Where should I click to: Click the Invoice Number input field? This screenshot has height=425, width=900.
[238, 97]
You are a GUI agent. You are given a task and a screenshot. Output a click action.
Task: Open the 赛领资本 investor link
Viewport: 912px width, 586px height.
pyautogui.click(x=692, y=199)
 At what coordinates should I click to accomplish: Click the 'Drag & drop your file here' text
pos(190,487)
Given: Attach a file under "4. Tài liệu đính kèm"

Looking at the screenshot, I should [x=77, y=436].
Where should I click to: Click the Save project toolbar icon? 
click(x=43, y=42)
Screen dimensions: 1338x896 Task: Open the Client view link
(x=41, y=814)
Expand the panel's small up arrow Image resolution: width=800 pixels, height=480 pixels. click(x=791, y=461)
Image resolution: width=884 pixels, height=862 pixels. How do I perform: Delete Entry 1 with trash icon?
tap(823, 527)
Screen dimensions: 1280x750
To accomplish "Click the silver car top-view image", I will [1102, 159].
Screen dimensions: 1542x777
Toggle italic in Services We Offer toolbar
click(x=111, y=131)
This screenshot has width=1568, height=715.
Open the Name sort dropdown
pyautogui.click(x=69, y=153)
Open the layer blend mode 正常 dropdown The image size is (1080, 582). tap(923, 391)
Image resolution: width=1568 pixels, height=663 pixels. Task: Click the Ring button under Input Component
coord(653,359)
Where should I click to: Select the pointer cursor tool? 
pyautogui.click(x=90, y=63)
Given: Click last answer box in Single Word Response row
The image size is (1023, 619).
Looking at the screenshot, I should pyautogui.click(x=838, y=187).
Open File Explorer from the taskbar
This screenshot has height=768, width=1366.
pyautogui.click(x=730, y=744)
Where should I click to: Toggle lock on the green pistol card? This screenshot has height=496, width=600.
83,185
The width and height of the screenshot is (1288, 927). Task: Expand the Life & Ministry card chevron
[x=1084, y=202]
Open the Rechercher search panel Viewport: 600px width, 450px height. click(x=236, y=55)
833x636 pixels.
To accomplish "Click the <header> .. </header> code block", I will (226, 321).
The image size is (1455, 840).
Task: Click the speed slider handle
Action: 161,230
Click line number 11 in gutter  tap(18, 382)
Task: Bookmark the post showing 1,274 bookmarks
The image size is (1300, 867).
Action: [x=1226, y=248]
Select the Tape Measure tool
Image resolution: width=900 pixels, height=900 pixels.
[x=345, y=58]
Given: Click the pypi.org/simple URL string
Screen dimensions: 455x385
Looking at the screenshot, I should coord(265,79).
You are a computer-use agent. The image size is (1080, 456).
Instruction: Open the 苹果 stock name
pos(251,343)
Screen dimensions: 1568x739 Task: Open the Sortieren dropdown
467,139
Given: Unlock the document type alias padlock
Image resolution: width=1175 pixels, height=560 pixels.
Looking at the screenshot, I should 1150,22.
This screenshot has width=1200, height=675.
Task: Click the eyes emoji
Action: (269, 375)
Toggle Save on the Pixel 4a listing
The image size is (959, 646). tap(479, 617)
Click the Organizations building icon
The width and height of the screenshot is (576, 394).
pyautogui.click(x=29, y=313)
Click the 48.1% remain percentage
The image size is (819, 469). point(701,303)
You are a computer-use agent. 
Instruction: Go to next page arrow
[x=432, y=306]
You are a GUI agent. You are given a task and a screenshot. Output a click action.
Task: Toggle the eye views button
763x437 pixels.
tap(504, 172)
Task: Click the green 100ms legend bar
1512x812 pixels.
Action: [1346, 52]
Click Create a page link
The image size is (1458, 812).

---

* Prompt *
Copy every one of the rows above verbatim, line for line.

* Exercise response *
Where should I click to: Click the Invoice Number input field? This screenshot has height=425, width=900.
[238, 97]
You are a GUI agent. You are given a task and a screenshot. Output a click action.
Task: Open the 赛领资本 investor link
Viewport: 912px width, 586px height.
pyautogui.click(x=692, y=199)
 At what coordinates should I click to accomplish: Click the 'Drag & drop your file here' text
pos(190,487)
Given: Attach a file under "4. Tài liệu đính kèm"

Looking at the screenshot, I should [x=77, y=436].
Where should I click to: Click the Save project toolbar icon? 
click(x=43, y=42)
Screen dimensions: 1338x896 Task: Open the Client view link
(x=41, y=814)
Expand the panel's small up arrow Image resolution: width=800 pixels, height=480 pixels. click(x=791, y=461)
Image resolution: width=884 pixels, height=862 pixels. How do I perform: Delete Entry 1 with trash icon?
tap(823, 527)
Screen dimensions: 1280x750
To accomplish "Click the silver car top-view image", I will [1102, 159].
Screen dimensions: 1542x777
Toggle italic in Services We Offer toolbar
click(x=111, y=131)
This screenshot has width=1568, height=715.
Open the Name sort dropdown
pyautogui.click(x=69, y=153)
Open the layer blend mode 正常 dropdown The image size is (1080, 582). tap(923, 391)
Image resolution: width=1568 pixels, height=663 pixels. Task: Click the Ring button under Input Component
coord(653,359)
Where should I click to: Select the pointer cursor tool? 
pyautogui.click(x=90, y=63)
Given: Click last answer box in Single Word Response row
The image size is (1023, 619).
Looking at the screenshot, I should pyautogui.click(x=838, y=187).
Open File Explorer from the taskbar
This screenshot has height=768, width=1366.
pyautogui.click(x=730, y=744)
Where should I click to: Toggle lock on the green pistol card? This screenshot has height=496, width=600.
83,185
The width and height of the screenshot is (1288, 927). Task: Expand the Life & Ministry card chevron
[x=1084, y=202]
Open the Rechercher search panel Viewport: 600px width, 450px height. click(x=236, y=55)
833x636 pixels.
To accomplish "Click the <header> .. </header> code block", I will (226, 321).
The image size is (1455, 840).
Task: Click the speed slider handle
Action: 161,230
Click line number 11 in gutter  tap(18, 382)
Task: Bookmark the post showing 1,274 bookmarks
The image size is (1300, 867).
Action: [x=1226, y=248]
Select the Tape Measure tool
Image resolution: width=900 pixels, height=900 pixels.
[x=345, y=58]
Given: Click the pypi.org/simple URL string
Screen dimensions: 455x385
Looking at the screenshot, I should coord(265,79).
You are a computer-use agent. The image size is (1080, 456).
Instruction: Open the 苹果 stock name
pos(251,343)
Screen dimensions: 1568x739 Task: Open the Sortieren dropdown
467,139
Given: Unlock the document type alias padlock
Image resolution: width=1175 pixels, height=560 pixels.
Looking at the screenshot, I should 1150,22.
This screenshot has width=1200, height=675.
Task: Click the eyes emoji
Action: (269, 375)
Toggle Save on the Pixel 4a listing
The image size is (959, 646). tap(479, 617)
Click the Organizations building icon
The width and height of the screenshot is (576, 394).
pyautogui.click(x=29, y=313)
Click the 48.1% remain percentage
The image size is (819, 469). point(701,303)
You are a computer-use agent. 
Instruction: Go to next page arrow
[x=432, y=306]
You are a GUI agent. You are given a task and a screenshot. Output a click action.
Task: Toggle the eye views button
763x437 pixels.
tap(504, 172)
Task: Click the green 100ms legend bar
1512x812 pixels.
Action: [1346, 52]
Click Create a page link
The image size is (1458, 812).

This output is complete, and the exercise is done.